There’s no doubt in our mind that the upcoming RS 3 sedan is one of the most hotly anticipated new models from Audi. The new MQB chassis A3 and S3 already look like winners, and the idea of combining the super potent 2.5 TFSI engine with the upcoming sedan version would seem to mix the magic size of the B5 S4/RS 4 with the magic Audi 5-cylinder drivetrain.

Thus far we’ve published one profile shot of the RS 3 sedan, which we based on the A3 sedan concept shown in Geneva last year. Following his improvement on our RS 3 Sportback mockup, Paul Walker (a.k.a. PR Walker) dropped us a note asking us whether we’d be interested in publishing photos of his own take on an RS 3 sedan. Of course the answer was yes and you’re now seeing the results of his labor.

For your enjoyment, Paul has put together several versions with various simulations of popular Audi colors like Suzuka Grey and Misano Red. He’s also added more of the RS Q3 cues and the likely higher roofline of the production A3 versus our take that had the lower roof line of the concept car and cues from the B8 RS 4. As with his first round with the A3 Sportback, we suggest his take on the sedan will prove more true-to-form to a production version than will ours. Whatever the case, both are eye candy.

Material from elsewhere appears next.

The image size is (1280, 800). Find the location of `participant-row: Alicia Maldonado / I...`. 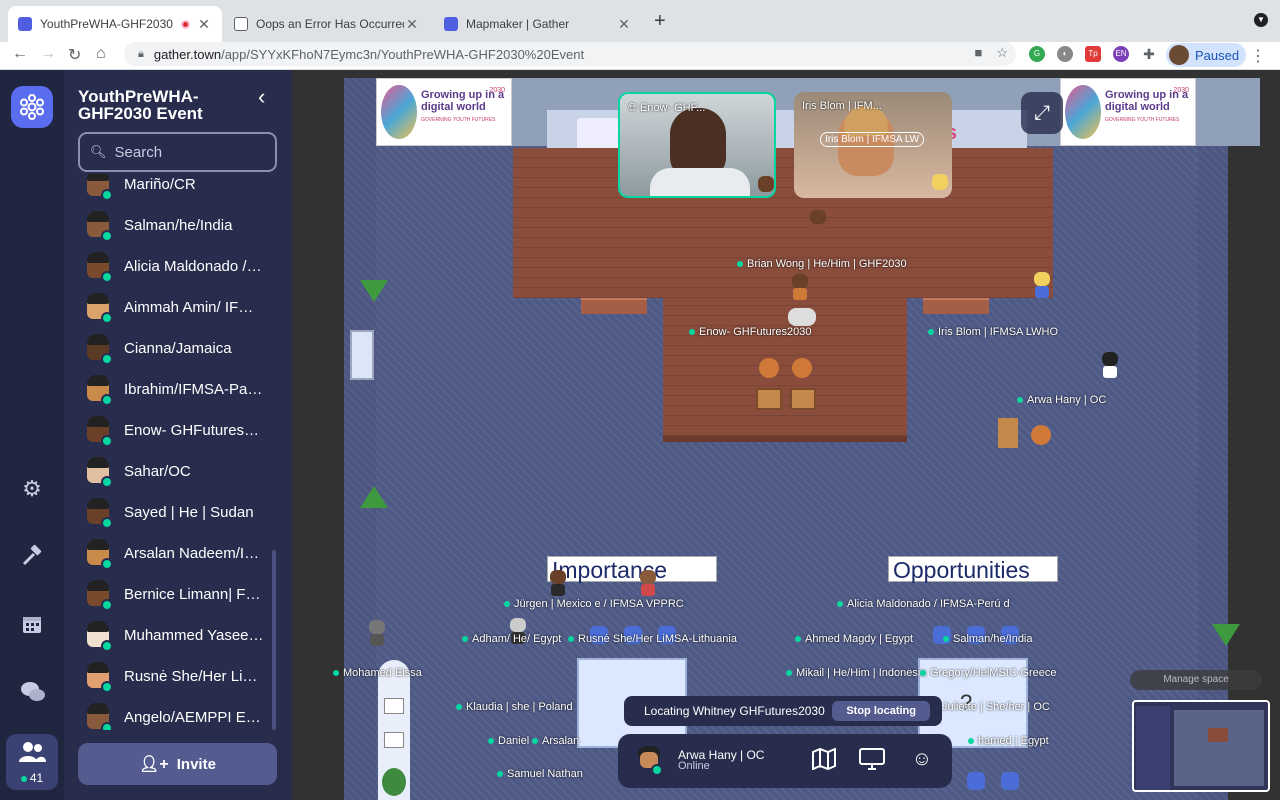

participant-row: Alicia Maldonado / I... is located at coordinates (178, 266).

More shots in various can also be found in this story, LINK HERE: http://fourtitude.com/news/audi-rum...day-audi-rs-3-sedan-envisioned-by-p-r-walker/


----------



## djdub (Dec 30, 2001)

Let me just say that seeing both cars side by side is an awesome perspective and confirmation of how much I like the Sportback. With that said, I think the Sedan by PR Walker is a very well done design. I can totally see both of these being close to the production car. 

Nice work Guys and thanks for the hard work here. :thumbup::beer:


----------



## Rudy_H (Jul 6, 2012)

djdub said:


> Nice work Guys and thanks for the hard work here. :thumbup::beer:


Agreed!

To be honest, I would prefer the sport back too, however if at least we got the sedan, I would still be happy.


----------



## djdub (Dec 30, 2001)

The only crappy thing about the sedan is that it will force me to buy a rack. Not that I won't anyway with the Sportback but...I can't stand the lack of room from a Sedan vs. Sportback. (Large trunk or not. It still sucks in comparison.)

Starting to get excited either way. Can't wait for some official freakin' news about the US...


----------



## TBomb (Sep 23, 2009)

Both cars look amazing, and I would happily drive either one. Owning a current gen A3 I am partial to the sportback, but if we don't get a choice here I think I'd be happy with the sedan umpkin:


----------



## Pathfinder2041 (Sep 20, 2003)

The renders are fantastic and Audi has their work cut out to make the reality of the new RS3 look and drive even better!


----------